Filter the lines below, copying out each one that contains the string "icon".

-- INPUT FOR THIS TASK --

(begin)

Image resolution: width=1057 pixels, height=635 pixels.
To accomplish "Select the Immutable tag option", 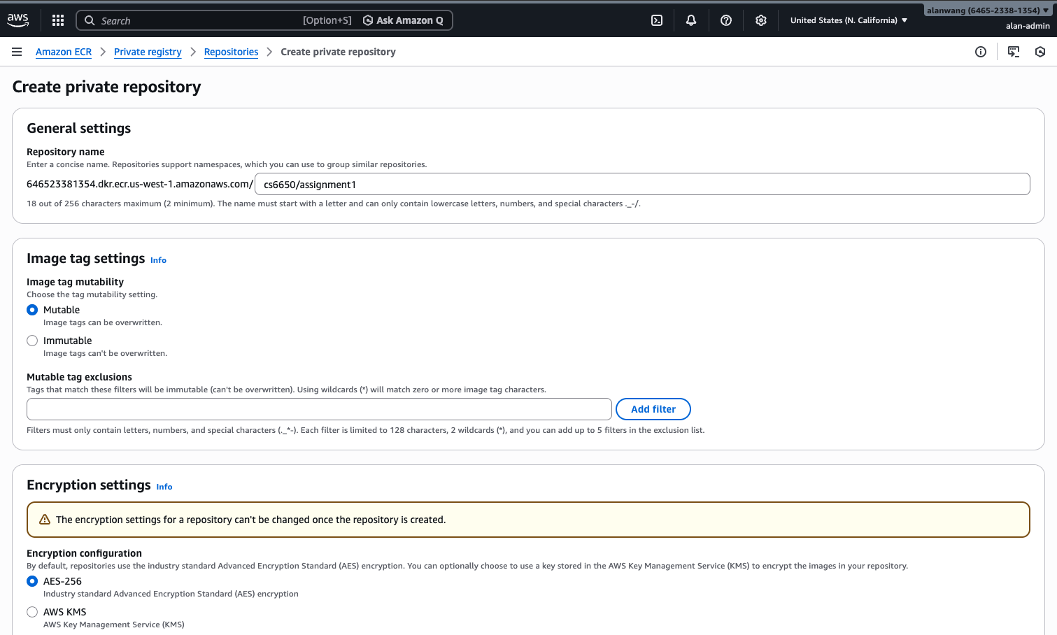I will pos(32,341).

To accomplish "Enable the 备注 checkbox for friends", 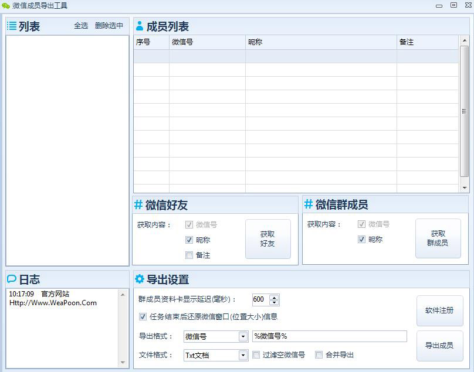I will (x=189, y=255).
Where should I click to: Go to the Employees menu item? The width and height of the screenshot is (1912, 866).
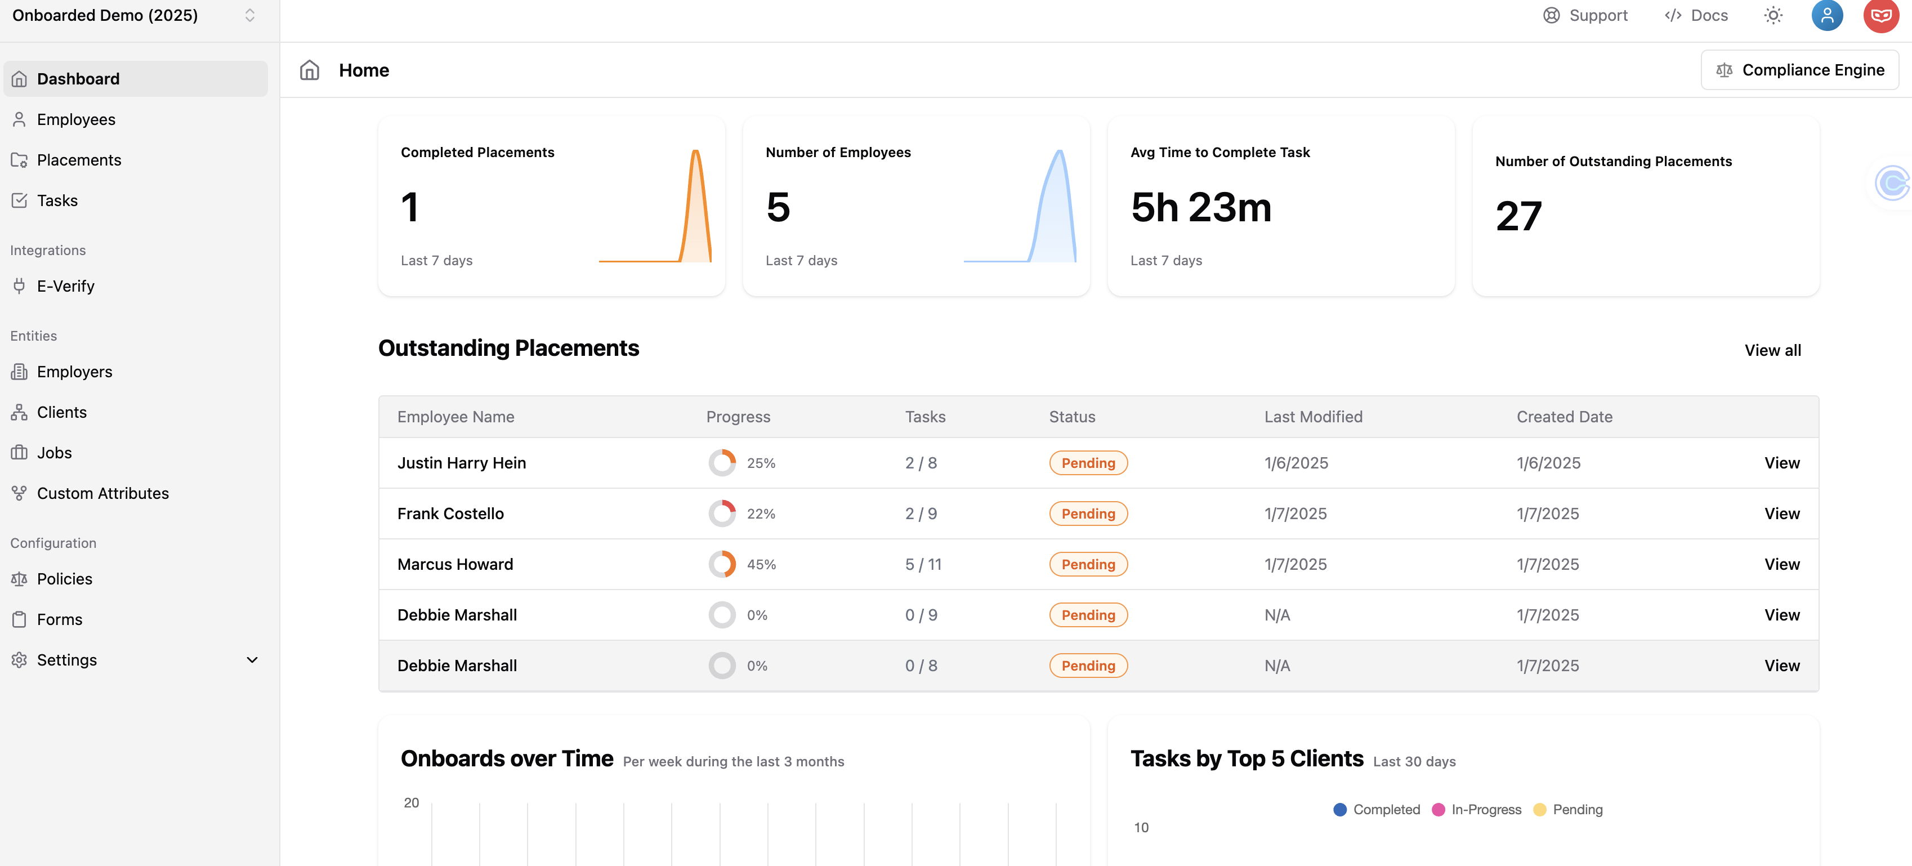(x=76, y=119)
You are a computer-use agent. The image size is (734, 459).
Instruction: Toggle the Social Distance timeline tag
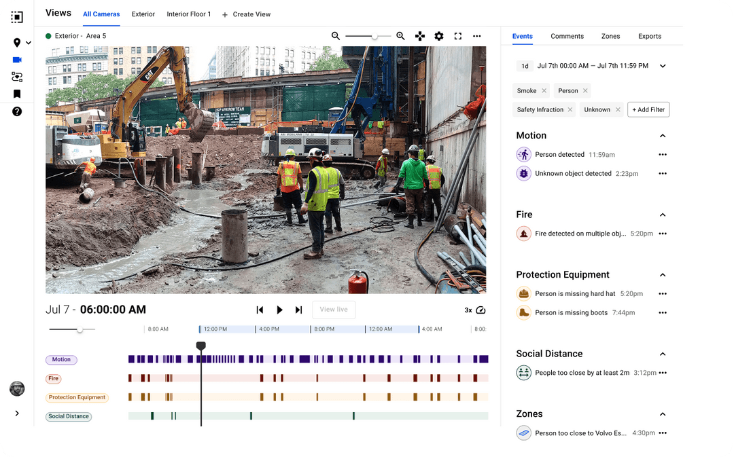pyautogui.click(x=69, y=416)
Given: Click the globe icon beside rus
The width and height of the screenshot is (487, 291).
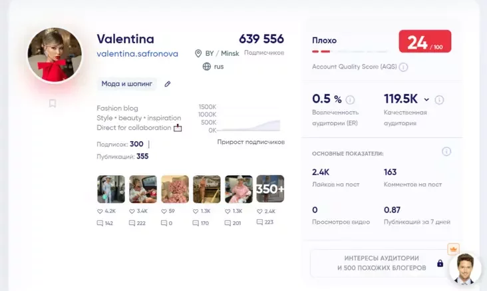Looking at the screenshot, I should (x=206, y=67).
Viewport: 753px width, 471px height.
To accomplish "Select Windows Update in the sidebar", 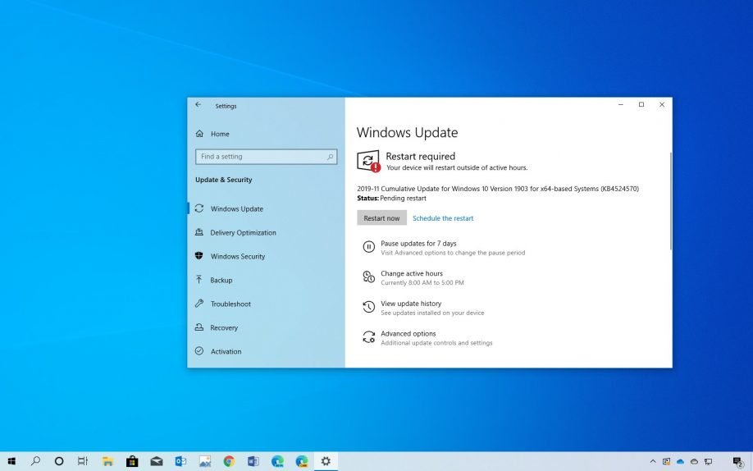I will (236, 208).
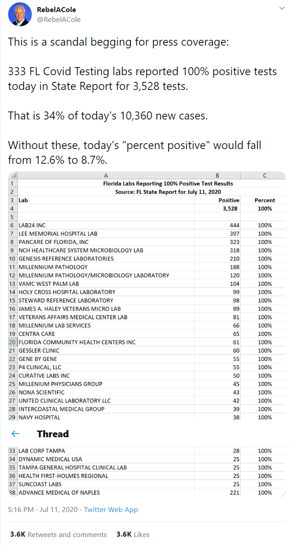291x546 pixels.
Task: Select column C header in spreadsheet image
Action: coord(265,175)
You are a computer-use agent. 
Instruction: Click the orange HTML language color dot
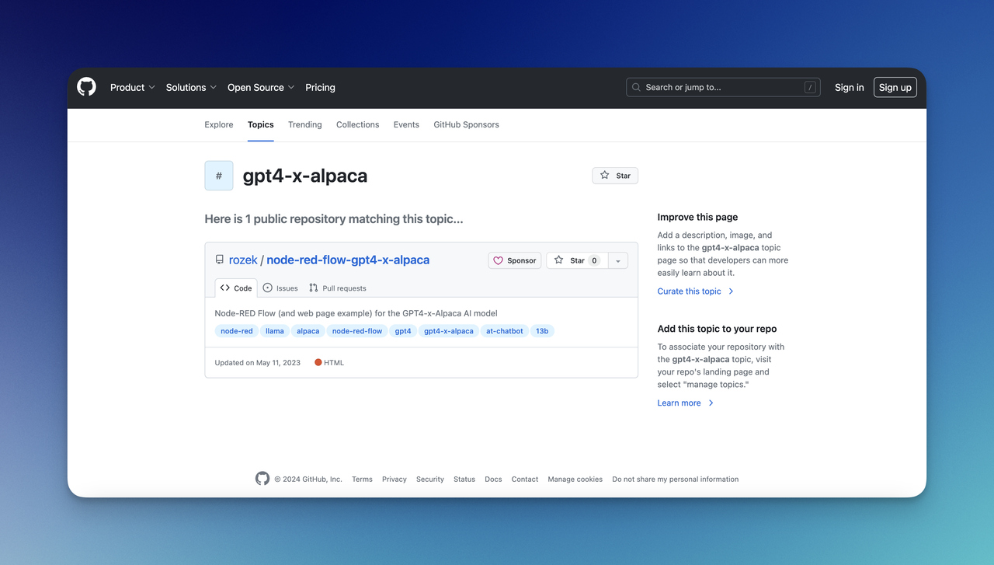point(318,361)
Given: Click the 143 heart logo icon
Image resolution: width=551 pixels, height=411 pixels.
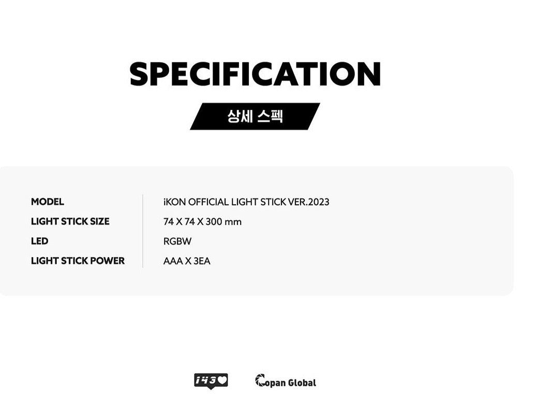Looking at the screenshot, I should point(211,381).
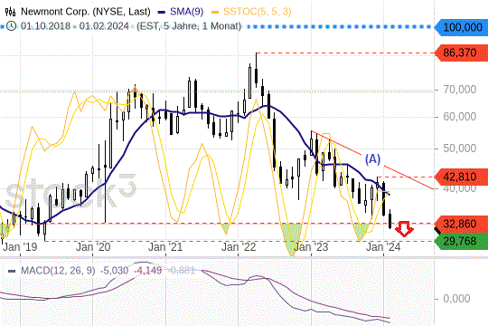Select the red 42,810 resistance label
488x326 pixels.
point(461,177)
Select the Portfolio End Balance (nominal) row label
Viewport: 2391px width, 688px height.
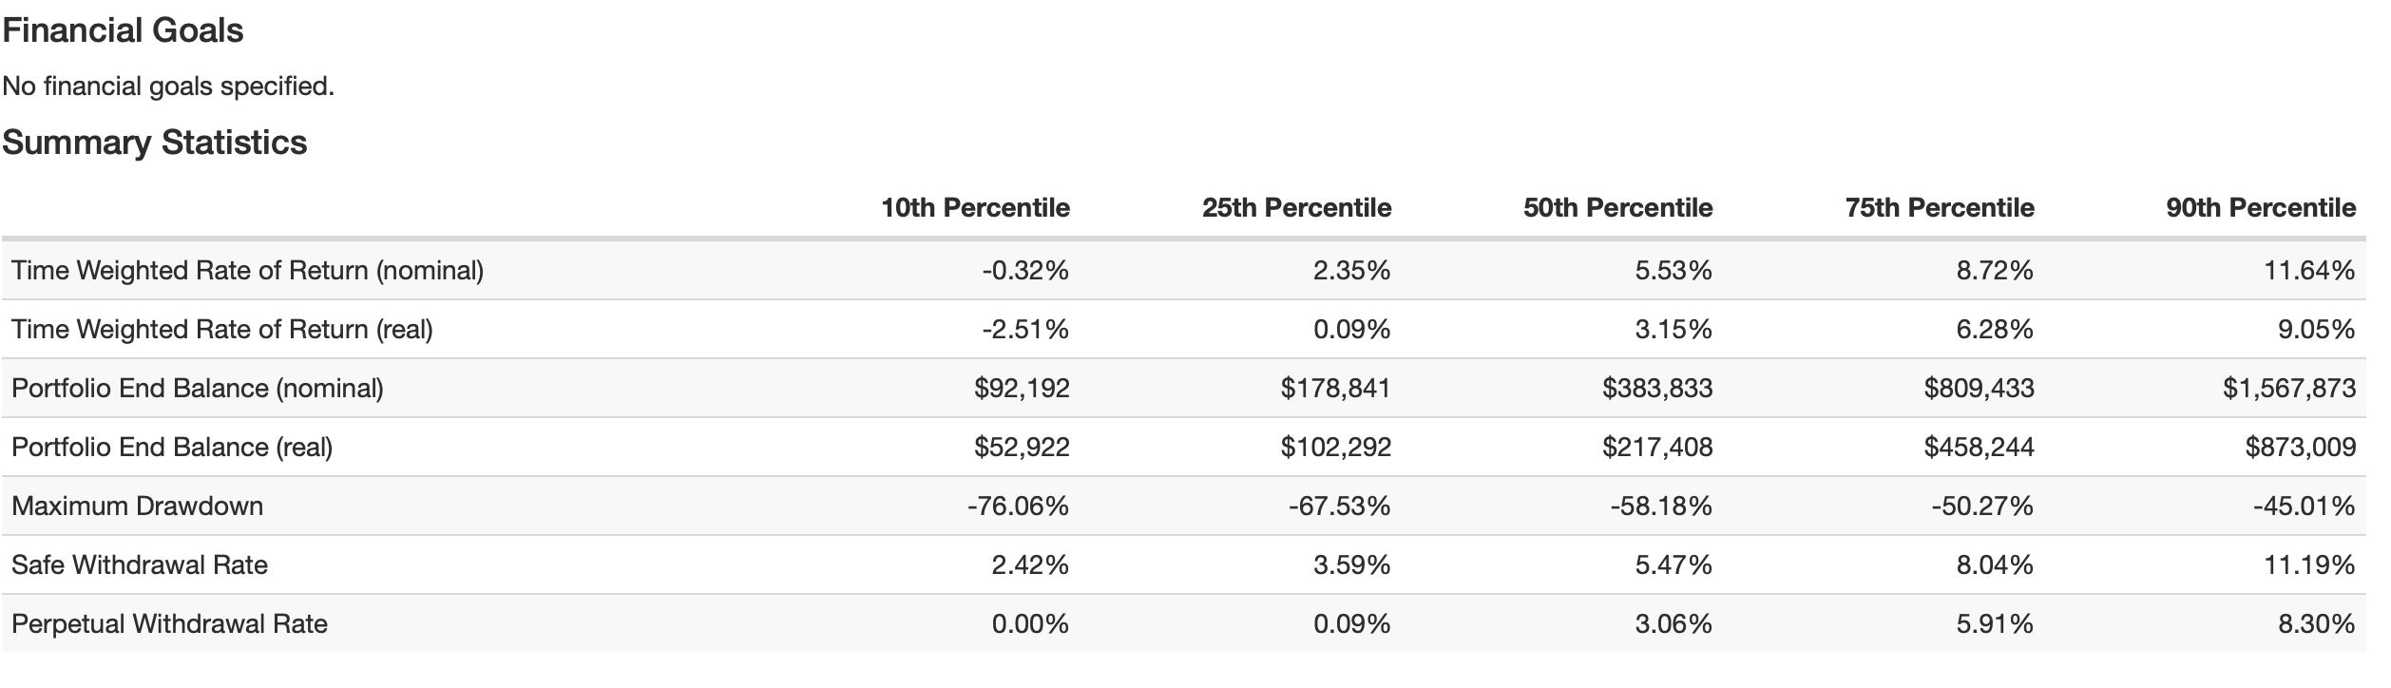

(end)

-- TASK OUTPUT --
Given: Click the globe icon beside rus
Given: Click the 143 heart logo icon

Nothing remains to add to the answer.